Revanthi Ragunathan has reminded me how different the poetry world can
be from the world I experience in Raleigh, NC, where the best and
largest independent bookstore, one recognized as the independent
American bookseller of the year, has fewer poetry titles on its shelves
than I do at home. David Bircumshaw similarly reminded me of the
difference between the English and US situations.
I should have known better. On this issue, an excerpt from a 1993 essay
by Gioia, found at http://www.danagioia.net/essays/ebohemia.htm :
"The fifth point is that there still exists a huge audience for poetry
in America, old and new, but it is now so segmented, that it shares
almost no common ground. There is no longer a viable mainstream in
American poetry, at least among poets under 60. New American poetry
instead is segmented by region, aesthetic, ideology, gender, race, and
genre. The academic subculture of poetry represents only one small but
highly visible part of this large, diverse, and atomized audience. Those
poets who are read and discussed in lower Manhattan are not the same as
those who are esteemed in Palo Alto and Seattle, or argued over in San
Antonio and Charlotte.

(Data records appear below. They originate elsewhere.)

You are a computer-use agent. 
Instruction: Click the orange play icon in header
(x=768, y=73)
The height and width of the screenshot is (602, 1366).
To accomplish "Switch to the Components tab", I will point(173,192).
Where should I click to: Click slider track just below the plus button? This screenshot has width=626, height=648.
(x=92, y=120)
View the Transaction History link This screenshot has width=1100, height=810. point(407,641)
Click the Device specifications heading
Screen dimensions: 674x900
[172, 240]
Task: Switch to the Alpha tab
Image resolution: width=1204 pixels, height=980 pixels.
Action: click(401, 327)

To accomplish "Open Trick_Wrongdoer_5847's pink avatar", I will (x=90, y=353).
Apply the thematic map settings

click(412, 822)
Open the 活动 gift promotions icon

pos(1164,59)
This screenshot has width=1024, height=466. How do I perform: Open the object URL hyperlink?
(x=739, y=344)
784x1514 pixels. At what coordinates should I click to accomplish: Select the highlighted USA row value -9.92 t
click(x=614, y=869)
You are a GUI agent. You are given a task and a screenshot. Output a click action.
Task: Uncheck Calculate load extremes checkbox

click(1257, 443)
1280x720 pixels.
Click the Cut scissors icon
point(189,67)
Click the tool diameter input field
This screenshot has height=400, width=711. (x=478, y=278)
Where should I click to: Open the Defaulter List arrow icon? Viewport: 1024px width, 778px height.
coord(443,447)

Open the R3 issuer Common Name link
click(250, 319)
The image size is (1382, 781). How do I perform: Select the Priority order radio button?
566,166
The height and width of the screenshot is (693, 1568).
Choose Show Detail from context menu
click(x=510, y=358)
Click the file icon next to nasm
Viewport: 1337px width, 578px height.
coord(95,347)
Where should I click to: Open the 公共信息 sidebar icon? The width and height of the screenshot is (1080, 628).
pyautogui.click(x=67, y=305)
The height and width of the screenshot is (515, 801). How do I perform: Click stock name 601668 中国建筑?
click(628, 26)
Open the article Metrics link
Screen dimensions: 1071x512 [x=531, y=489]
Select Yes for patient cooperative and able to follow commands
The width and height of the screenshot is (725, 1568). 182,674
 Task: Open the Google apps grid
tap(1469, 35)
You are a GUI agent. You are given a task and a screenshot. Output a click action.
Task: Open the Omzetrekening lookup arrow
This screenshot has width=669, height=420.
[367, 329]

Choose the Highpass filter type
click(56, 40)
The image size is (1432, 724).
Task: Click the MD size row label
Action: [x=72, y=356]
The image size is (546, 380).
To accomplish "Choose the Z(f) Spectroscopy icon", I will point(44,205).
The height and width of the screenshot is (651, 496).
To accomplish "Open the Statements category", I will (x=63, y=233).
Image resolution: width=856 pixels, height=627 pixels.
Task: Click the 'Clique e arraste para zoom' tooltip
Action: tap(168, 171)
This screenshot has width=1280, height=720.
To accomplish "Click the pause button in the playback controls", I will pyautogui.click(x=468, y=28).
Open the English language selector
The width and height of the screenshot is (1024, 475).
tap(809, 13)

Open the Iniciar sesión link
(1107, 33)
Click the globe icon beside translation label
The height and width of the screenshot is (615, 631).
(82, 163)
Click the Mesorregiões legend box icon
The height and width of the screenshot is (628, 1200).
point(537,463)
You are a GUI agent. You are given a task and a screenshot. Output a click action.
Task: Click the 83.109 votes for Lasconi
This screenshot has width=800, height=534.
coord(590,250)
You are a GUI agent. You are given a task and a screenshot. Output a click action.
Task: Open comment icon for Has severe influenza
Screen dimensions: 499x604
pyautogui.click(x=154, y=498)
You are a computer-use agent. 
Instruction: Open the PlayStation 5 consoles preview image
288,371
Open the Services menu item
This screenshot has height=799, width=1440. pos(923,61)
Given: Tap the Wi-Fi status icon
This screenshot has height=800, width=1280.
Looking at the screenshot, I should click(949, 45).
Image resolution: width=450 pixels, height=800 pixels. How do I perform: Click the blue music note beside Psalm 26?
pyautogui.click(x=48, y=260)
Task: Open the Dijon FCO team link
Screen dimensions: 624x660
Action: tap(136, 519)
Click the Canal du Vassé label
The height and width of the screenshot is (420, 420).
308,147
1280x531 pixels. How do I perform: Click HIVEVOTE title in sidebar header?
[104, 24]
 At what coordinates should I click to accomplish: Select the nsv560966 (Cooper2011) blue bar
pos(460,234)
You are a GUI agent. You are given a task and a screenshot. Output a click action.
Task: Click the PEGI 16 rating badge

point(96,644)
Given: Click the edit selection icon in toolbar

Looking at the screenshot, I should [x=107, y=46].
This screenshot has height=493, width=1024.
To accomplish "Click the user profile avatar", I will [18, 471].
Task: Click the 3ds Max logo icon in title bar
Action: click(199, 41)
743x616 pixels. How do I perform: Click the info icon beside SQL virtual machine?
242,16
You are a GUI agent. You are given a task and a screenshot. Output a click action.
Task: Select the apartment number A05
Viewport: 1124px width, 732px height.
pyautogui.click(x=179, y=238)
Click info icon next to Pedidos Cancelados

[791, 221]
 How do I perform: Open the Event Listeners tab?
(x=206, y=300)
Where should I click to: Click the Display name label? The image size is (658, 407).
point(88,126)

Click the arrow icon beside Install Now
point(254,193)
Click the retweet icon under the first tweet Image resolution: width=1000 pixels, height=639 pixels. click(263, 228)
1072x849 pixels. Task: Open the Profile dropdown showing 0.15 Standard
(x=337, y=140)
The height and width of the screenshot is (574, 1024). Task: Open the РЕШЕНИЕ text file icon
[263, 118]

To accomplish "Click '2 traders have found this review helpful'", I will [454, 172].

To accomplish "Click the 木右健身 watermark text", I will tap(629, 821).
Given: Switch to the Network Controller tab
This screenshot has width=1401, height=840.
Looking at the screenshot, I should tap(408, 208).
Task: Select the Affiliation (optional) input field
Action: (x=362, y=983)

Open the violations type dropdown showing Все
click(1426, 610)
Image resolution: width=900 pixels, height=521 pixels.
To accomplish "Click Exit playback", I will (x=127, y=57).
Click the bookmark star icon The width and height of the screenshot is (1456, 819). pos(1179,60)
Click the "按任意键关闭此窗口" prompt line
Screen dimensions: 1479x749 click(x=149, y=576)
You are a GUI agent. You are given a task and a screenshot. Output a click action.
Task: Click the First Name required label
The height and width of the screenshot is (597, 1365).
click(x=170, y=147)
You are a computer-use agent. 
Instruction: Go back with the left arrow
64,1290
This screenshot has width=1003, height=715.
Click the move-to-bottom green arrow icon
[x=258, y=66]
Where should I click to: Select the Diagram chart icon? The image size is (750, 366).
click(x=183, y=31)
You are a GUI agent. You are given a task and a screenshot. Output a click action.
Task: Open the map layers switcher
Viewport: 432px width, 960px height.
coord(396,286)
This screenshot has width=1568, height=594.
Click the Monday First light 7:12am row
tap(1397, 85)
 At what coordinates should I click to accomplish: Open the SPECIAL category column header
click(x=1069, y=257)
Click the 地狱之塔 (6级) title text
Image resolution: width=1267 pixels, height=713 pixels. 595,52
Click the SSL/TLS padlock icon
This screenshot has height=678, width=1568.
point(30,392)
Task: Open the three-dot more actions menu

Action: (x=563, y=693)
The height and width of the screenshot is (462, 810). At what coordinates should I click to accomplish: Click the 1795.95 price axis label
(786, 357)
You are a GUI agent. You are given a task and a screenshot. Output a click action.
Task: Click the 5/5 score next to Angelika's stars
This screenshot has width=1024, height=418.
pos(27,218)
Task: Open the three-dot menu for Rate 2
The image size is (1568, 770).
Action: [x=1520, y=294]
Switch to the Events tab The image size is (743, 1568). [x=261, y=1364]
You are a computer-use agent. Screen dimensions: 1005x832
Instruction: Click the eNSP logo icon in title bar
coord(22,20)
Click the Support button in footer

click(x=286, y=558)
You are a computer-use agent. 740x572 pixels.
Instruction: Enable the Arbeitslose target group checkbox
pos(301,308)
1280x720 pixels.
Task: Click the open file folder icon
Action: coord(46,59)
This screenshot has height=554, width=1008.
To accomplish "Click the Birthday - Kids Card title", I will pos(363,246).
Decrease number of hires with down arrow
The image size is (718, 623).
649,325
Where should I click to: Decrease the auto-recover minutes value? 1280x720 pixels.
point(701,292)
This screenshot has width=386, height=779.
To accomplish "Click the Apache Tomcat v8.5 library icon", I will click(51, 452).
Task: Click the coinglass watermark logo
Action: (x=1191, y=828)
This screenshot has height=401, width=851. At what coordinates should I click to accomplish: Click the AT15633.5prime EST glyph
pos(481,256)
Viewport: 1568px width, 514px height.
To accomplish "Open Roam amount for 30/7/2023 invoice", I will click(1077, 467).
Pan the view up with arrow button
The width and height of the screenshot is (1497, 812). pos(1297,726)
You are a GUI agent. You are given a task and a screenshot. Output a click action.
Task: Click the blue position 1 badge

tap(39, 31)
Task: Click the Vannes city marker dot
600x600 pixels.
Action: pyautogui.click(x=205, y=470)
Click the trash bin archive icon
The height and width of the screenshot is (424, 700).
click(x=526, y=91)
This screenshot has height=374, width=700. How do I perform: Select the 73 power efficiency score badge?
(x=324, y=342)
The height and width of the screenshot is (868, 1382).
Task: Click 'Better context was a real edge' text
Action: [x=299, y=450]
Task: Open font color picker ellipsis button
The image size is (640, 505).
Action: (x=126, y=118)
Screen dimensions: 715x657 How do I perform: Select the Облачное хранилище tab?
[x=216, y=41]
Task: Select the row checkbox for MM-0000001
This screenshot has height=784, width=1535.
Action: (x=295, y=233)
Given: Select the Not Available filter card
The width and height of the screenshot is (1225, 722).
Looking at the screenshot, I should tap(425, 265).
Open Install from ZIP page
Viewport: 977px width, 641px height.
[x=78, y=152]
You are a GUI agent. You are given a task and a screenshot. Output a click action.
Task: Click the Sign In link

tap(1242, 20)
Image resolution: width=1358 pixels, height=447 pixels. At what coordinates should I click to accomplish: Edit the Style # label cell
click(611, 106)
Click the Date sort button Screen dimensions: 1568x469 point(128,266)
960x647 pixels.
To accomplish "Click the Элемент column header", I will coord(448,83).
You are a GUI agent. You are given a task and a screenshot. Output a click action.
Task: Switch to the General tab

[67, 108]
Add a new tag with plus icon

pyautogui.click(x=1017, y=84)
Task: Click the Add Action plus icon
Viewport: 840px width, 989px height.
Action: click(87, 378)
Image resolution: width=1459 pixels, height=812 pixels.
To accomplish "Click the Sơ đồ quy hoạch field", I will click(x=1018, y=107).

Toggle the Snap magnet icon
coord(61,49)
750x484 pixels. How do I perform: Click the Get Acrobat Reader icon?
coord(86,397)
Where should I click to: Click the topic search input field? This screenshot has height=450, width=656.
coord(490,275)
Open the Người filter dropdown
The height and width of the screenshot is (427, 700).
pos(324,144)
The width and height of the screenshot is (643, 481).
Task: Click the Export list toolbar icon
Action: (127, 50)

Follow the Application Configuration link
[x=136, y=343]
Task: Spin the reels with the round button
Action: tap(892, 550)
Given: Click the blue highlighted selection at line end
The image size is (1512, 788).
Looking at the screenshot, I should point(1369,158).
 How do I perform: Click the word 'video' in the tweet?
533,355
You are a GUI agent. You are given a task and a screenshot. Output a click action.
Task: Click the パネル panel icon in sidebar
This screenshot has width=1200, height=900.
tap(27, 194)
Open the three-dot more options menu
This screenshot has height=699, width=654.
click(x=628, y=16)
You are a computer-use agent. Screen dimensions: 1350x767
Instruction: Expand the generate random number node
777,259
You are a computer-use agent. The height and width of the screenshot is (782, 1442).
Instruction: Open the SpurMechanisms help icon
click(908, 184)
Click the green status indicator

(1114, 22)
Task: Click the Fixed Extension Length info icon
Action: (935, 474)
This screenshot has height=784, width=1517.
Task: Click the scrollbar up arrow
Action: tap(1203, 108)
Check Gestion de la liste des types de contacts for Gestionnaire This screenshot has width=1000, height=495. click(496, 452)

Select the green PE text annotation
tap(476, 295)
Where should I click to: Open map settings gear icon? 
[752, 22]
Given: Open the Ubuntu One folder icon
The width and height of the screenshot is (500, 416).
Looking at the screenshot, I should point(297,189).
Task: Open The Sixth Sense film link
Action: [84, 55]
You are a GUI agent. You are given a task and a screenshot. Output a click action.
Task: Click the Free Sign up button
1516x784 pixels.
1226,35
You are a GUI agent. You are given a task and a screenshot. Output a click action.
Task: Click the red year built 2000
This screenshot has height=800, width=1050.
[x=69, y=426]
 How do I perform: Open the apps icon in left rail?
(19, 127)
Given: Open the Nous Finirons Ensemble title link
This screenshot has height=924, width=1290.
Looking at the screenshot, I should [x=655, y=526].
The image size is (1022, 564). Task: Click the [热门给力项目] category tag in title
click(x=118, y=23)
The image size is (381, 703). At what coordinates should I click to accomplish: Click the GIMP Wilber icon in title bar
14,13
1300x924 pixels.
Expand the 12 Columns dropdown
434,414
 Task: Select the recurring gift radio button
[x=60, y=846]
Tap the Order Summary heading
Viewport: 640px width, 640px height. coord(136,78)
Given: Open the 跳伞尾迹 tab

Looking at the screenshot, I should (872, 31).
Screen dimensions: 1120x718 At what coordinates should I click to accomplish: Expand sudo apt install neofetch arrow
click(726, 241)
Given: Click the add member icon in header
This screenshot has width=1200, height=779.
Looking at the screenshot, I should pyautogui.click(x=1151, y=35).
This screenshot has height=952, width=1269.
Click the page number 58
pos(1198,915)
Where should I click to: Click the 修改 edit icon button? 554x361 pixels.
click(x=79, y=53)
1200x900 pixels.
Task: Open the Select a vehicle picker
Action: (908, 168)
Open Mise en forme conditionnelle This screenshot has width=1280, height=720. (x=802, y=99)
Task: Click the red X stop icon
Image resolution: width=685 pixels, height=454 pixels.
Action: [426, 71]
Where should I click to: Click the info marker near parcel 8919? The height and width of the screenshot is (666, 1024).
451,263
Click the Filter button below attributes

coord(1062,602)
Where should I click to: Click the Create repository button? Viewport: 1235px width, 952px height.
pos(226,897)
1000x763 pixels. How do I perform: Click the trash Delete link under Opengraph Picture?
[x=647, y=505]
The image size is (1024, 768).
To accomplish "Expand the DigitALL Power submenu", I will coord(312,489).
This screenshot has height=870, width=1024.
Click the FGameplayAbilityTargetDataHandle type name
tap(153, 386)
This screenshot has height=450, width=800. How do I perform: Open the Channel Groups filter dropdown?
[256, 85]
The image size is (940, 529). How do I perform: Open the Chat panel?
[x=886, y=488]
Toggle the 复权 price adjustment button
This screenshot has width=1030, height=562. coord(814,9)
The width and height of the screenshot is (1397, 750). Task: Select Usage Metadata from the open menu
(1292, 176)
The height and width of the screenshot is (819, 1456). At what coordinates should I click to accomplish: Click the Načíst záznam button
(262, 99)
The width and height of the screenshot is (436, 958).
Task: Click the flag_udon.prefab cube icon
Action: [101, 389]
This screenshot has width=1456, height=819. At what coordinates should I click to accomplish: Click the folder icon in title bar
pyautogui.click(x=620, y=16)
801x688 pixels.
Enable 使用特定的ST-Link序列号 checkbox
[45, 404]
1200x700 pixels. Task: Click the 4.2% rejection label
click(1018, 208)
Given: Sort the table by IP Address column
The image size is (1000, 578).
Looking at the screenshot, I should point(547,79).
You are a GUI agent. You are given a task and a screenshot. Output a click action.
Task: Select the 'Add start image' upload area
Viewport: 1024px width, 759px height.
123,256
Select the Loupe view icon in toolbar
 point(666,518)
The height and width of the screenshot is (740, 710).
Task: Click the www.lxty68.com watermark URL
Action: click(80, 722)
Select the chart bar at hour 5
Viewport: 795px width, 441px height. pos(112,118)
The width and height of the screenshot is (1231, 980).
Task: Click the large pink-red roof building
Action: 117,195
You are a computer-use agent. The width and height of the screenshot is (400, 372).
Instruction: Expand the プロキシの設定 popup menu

If there are half a million regular readers of
poetry in America (and I would guess that the number is at least that),
it usually seems as if no two are reading the same book."
Another quote, likely to be taken in many different spirits on this list:
"New Formalism, for example, which is sometimes misleadingly portrayed
as an academic literary movement, is actually of a piece with rap and
cowboy poetry in recognizing the auditory nature of poetry."